As the world awaits the arrival of a safe and effective coronavirus vaccine, a team of researchers has come forward with a provocative new theory: that masks might help to crudely immunize some people against the virus.
The unproven idea, described in a commentary published Tuesday in the New England Journal of Medicine, is inspired by the concept of variolation, the deliberate exposure to a pathogen to generate a protective immune response. First tried against smallpox, the risky practice eventually fell out of favor, but paved the way for modern vaccines.
Masked exposures are no substitute for a bona fide vaccine. But data from animals infected with the coronavirus, as well as insights gleaned from other diseases, suggest that masks, by cutting down on the number of viruses that encounter a person’s airway, might reduce the wearer’s chances of getting sick.
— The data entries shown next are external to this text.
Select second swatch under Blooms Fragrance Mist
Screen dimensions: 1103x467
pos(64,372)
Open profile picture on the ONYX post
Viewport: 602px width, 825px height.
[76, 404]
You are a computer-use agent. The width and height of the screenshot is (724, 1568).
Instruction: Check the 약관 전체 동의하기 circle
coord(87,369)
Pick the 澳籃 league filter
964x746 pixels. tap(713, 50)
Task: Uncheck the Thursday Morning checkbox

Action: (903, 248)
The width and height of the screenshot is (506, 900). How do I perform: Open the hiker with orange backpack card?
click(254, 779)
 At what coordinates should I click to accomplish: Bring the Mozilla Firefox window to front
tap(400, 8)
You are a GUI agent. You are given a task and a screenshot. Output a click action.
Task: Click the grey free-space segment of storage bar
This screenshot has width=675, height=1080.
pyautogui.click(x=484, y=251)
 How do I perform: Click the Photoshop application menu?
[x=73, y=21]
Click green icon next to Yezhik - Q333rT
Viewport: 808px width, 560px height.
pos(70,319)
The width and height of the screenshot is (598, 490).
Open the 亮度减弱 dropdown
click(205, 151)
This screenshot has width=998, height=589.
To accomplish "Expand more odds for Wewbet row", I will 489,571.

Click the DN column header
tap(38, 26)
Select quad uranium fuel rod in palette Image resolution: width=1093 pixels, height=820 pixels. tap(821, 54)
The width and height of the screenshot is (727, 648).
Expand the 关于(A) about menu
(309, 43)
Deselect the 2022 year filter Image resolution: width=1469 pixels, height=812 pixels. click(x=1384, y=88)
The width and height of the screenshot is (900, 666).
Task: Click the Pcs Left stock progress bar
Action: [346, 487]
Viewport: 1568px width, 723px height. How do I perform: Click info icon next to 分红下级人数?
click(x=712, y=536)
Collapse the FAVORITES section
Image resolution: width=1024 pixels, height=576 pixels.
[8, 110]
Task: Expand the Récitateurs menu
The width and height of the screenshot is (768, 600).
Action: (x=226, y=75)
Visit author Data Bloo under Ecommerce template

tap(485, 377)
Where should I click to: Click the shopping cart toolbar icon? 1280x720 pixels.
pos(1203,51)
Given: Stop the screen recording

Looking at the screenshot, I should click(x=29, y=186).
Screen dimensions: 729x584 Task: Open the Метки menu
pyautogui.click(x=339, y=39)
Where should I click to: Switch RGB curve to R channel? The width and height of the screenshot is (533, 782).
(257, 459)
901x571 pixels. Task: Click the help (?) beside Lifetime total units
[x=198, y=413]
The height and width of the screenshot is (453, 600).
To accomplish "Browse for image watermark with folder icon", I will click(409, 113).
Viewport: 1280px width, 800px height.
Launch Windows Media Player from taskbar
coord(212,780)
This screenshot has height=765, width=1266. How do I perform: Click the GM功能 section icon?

And if a small number of pathogens still slip through, the researchers argue, these might prompt the body to produce immune cells that can remember the virus and stick around to fight it off again.
“You can have this virus but be asymptomatic,” said Dr Monica Gandhi, an infectious disease physician at the University of California, San Francisco, and one of the commentary’s authors. “So if you can drive up rates of asymptomatic infection with masks, maybe that becomes a way to variolate the population.”
That does not mean people should don a mask to intentionally inoculate themselves with the virus. “This is not the recommendation at all,” Gandhi said. “Neither are pox parties,” she added, referring to social gatherings that mingle the healthy and the sick.
The theory cannot be directly proven without clinical trials that compare the outcomes of people who are masked in the presence of the coronavirus with those who are unmasked — an unethical experimental setup. And while outside experts were intrigued by the theory, they were reluctant to embrace it without more data, and advised careful interpretation.
The coronavirus variolation theory hinges on two assumptions that are difficult to prove: that lower doses of the virus lead to less severe disease, and that mild or asymptomatic infections can spur long-term protection against subsequent bouts of sickness. Although other pathogens offer some precedent for both concepts, the evidence for the coronavirus remains sparse.
In crowded settings where masks are in widespread use, infection rates seem to plummet. And although face coverings cannot block all inbound virus particles for all people, they do seem to be linked to less illness. Researchers have uncovered largely silent, symptomless outbreaks in venues from cruise ships to food processing plants, all full of mostly masked people.